◆ REQUIRED ACTION ◆
Keep only the lines that hold the string "scrollbar", filtering out the rest of the entries below.

◆ GIVEN DATA ◆
↓
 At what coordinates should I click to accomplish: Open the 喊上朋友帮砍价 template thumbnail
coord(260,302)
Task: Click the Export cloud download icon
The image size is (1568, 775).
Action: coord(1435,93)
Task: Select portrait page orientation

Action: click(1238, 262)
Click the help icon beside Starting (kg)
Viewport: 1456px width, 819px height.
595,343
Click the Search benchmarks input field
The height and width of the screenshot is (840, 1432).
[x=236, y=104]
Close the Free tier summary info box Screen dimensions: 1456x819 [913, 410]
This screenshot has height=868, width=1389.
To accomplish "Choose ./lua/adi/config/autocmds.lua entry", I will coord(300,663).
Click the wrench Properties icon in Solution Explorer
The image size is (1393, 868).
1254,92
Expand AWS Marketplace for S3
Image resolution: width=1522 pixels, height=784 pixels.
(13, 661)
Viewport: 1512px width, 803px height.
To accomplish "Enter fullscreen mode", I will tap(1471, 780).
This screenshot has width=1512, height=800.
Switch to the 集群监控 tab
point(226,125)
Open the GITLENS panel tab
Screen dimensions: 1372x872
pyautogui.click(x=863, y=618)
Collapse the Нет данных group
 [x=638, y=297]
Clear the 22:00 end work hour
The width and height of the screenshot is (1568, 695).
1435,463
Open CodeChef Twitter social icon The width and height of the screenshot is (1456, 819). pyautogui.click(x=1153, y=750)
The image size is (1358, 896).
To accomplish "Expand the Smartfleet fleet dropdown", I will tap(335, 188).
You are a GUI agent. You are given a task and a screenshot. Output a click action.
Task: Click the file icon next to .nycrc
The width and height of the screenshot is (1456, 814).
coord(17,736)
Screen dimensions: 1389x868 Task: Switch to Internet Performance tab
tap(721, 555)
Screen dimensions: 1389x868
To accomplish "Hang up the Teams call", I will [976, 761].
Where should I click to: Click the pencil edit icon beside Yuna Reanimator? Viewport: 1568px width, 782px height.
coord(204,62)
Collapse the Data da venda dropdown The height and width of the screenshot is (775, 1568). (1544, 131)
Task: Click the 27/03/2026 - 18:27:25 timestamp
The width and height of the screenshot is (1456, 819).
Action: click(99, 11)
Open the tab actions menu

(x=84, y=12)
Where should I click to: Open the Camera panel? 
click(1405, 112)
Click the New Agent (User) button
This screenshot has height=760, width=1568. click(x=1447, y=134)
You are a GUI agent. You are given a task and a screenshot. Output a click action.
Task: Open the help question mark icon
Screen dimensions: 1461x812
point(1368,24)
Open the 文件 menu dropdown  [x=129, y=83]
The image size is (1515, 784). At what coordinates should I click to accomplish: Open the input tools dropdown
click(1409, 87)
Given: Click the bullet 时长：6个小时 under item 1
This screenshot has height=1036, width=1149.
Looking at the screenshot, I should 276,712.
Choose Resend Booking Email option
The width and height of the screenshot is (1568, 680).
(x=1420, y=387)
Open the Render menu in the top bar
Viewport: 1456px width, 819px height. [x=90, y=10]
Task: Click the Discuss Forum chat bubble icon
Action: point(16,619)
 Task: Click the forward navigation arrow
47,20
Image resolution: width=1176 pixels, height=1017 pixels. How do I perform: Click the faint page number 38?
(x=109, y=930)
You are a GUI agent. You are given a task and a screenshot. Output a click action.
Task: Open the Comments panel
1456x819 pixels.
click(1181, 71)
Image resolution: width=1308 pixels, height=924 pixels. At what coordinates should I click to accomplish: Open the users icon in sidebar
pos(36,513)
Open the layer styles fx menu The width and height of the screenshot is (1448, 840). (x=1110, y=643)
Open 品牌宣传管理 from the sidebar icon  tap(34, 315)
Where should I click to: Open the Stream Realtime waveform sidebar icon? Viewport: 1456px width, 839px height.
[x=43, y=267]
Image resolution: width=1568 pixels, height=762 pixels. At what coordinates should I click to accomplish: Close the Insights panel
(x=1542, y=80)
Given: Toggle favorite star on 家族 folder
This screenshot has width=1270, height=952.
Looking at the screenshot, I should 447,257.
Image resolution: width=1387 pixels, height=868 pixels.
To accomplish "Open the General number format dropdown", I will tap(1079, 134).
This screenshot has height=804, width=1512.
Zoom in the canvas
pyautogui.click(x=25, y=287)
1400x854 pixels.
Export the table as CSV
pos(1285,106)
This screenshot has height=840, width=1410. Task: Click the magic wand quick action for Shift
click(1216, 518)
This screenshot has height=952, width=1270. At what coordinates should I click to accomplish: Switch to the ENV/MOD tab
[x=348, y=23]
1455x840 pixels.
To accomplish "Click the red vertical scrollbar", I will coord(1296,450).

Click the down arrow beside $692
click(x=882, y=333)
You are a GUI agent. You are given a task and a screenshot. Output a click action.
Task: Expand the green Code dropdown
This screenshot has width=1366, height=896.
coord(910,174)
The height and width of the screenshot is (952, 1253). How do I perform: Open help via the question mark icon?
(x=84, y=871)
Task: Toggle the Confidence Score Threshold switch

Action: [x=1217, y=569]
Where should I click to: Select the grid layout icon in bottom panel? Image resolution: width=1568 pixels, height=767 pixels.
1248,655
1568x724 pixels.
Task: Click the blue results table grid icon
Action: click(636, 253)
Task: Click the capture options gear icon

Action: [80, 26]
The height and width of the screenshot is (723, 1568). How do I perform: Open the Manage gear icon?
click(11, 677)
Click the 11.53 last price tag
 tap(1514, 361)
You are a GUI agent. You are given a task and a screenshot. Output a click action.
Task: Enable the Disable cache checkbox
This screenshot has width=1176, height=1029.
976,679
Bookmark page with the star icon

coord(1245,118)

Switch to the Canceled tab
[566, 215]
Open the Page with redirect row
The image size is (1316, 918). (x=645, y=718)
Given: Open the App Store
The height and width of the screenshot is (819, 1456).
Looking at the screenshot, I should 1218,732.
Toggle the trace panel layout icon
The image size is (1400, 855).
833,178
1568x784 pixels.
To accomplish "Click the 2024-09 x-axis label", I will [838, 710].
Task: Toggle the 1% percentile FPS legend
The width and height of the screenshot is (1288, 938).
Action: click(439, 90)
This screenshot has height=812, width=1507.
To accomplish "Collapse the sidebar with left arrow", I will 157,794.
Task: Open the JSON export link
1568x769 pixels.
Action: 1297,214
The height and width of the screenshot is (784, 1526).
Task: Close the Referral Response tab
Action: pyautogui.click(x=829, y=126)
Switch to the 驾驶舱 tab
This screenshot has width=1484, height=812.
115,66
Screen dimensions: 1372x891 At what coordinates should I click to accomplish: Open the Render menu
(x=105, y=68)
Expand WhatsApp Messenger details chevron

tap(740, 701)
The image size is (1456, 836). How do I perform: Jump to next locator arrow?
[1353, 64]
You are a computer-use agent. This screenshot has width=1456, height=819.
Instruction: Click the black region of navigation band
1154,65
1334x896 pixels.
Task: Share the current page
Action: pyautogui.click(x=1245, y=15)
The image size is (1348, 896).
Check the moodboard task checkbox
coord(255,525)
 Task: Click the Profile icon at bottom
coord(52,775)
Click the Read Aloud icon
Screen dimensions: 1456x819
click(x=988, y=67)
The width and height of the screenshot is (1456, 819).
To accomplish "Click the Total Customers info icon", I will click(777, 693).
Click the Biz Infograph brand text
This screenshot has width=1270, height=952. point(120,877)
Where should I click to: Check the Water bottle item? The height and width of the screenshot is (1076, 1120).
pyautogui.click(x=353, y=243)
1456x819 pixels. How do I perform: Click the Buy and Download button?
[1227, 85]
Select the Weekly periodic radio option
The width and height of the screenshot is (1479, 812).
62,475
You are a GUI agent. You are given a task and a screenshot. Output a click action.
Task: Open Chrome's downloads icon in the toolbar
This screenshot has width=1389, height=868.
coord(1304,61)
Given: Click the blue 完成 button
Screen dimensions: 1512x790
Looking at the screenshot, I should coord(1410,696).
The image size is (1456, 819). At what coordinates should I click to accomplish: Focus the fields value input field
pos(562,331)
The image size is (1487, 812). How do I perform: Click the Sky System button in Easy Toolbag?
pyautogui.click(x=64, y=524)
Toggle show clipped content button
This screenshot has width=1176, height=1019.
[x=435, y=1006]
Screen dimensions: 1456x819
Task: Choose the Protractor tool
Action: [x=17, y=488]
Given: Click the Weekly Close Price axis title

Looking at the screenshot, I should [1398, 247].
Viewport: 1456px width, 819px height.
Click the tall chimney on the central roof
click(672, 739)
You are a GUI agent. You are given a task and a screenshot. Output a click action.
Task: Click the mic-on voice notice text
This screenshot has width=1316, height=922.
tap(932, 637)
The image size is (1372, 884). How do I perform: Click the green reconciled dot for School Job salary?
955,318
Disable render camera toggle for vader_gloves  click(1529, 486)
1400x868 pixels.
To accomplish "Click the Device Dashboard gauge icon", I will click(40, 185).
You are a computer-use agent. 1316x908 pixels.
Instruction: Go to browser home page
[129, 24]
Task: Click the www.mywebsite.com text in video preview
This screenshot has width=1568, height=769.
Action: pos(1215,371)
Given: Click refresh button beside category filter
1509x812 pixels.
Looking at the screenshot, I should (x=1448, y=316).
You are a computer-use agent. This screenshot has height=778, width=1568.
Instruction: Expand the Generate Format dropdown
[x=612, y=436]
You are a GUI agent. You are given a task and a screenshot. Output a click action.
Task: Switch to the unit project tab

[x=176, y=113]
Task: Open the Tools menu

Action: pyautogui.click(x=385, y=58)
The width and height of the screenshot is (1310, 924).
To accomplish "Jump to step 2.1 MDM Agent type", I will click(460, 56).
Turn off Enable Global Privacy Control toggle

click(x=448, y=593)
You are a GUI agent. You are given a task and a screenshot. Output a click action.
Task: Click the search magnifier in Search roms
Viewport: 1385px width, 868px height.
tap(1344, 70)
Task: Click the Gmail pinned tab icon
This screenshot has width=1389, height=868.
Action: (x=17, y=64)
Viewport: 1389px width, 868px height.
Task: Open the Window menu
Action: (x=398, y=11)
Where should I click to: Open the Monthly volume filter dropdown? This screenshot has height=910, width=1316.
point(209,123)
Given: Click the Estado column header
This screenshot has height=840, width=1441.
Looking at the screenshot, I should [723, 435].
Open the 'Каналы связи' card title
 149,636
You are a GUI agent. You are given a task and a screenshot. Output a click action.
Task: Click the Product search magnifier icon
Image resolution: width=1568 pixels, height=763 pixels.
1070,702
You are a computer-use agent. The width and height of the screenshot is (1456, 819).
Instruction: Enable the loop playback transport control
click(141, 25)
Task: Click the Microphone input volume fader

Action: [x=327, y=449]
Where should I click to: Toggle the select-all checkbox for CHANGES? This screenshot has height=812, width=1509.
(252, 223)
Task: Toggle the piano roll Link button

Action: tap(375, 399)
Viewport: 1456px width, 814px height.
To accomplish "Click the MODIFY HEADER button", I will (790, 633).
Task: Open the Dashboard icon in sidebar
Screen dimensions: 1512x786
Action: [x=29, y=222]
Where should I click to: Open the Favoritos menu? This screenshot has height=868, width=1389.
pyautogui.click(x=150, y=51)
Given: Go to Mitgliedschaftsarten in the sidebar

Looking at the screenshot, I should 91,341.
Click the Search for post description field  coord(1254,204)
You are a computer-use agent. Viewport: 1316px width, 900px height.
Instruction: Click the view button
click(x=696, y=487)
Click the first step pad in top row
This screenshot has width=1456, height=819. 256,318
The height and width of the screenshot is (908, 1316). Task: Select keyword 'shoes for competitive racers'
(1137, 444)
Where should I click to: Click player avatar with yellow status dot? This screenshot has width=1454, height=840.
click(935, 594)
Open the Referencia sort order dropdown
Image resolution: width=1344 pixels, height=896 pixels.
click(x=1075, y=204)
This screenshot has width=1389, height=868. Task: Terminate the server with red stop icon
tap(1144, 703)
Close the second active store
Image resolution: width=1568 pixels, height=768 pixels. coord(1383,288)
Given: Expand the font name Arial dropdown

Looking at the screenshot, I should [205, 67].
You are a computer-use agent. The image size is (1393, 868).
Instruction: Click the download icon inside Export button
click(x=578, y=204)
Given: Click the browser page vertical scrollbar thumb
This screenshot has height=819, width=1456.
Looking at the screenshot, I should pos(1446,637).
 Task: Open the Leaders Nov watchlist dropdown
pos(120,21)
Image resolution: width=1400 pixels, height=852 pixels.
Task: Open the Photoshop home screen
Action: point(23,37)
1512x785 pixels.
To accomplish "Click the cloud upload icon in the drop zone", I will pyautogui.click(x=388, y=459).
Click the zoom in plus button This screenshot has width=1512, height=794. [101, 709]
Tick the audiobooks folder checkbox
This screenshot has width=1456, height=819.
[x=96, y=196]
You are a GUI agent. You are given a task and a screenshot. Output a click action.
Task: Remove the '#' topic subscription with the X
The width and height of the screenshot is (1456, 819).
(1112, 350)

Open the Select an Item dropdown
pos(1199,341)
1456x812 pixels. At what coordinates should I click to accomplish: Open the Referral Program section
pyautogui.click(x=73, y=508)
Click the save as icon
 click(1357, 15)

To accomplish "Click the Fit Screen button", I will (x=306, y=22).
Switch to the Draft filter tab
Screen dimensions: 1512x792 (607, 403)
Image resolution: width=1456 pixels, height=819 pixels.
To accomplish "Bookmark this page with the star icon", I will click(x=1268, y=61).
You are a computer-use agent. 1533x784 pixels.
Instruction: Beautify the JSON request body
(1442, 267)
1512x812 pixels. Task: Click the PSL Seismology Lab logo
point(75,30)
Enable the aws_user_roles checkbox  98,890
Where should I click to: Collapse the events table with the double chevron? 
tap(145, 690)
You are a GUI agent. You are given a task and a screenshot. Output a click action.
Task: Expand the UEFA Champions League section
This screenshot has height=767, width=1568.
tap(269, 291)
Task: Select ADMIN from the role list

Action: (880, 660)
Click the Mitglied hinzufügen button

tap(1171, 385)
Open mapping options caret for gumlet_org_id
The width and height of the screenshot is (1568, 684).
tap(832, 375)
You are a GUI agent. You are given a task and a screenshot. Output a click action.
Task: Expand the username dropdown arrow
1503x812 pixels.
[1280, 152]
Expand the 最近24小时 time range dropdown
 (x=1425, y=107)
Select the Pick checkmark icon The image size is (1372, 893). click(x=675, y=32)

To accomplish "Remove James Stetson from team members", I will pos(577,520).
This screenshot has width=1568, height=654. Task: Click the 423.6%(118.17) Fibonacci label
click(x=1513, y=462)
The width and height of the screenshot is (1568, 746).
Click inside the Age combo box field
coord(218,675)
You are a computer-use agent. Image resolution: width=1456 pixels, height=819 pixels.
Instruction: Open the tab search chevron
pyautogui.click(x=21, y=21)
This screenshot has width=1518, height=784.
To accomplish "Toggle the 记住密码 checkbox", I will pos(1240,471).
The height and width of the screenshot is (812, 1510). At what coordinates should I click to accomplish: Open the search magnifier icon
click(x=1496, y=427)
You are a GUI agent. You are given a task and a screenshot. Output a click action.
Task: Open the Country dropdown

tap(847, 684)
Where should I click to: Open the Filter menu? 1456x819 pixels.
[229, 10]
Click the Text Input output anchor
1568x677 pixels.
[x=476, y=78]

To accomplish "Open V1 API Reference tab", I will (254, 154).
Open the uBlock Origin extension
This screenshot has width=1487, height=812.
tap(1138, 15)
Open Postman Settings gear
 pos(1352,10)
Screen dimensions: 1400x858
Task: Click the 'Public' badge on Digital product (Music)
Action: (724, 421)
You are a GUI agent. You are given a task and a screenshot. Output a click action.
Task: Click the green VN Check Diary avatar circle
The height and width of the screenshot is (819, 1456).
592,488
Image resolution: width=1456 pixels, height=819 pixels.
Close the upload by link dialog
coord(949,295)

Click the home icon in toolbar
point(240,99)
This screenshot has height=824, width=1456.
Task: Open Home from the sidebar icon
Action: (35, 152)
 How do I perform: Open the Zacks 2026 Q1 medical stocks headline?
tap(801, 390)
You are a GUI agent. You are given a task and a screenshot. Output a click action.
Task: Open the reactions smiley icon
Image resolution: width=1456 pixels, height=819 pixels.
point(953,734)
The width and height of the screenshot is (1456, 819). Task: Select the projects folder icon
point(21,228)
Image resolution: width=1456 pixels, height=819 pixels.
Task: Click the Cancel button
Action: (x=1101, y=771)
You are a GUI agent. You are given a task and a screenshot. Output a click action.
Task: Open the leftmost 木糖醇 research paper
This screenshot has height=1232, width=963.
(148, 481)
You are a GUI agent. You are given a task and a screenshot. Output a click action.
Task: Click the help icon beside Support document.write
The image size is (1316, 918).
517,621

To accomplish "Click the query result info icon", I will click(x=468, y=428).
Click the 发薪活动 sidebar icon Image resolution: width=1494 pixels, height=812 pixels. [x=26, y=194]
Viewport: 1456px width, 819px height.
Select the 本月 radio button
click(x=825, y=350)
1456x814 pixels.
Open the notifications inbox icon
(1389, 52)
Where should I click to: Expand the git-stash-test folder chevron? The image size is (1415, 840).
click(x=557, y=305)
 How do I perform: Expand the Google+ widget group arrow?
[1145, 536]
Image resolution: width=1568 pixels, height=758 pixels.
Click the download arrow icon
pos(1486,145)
↑
◆ TASK RESPONSE ◆
To accomplish "Click the red vertical scrollbar", I will coord(1296,450).
Given: Click the browser page vertical scrollbar thumb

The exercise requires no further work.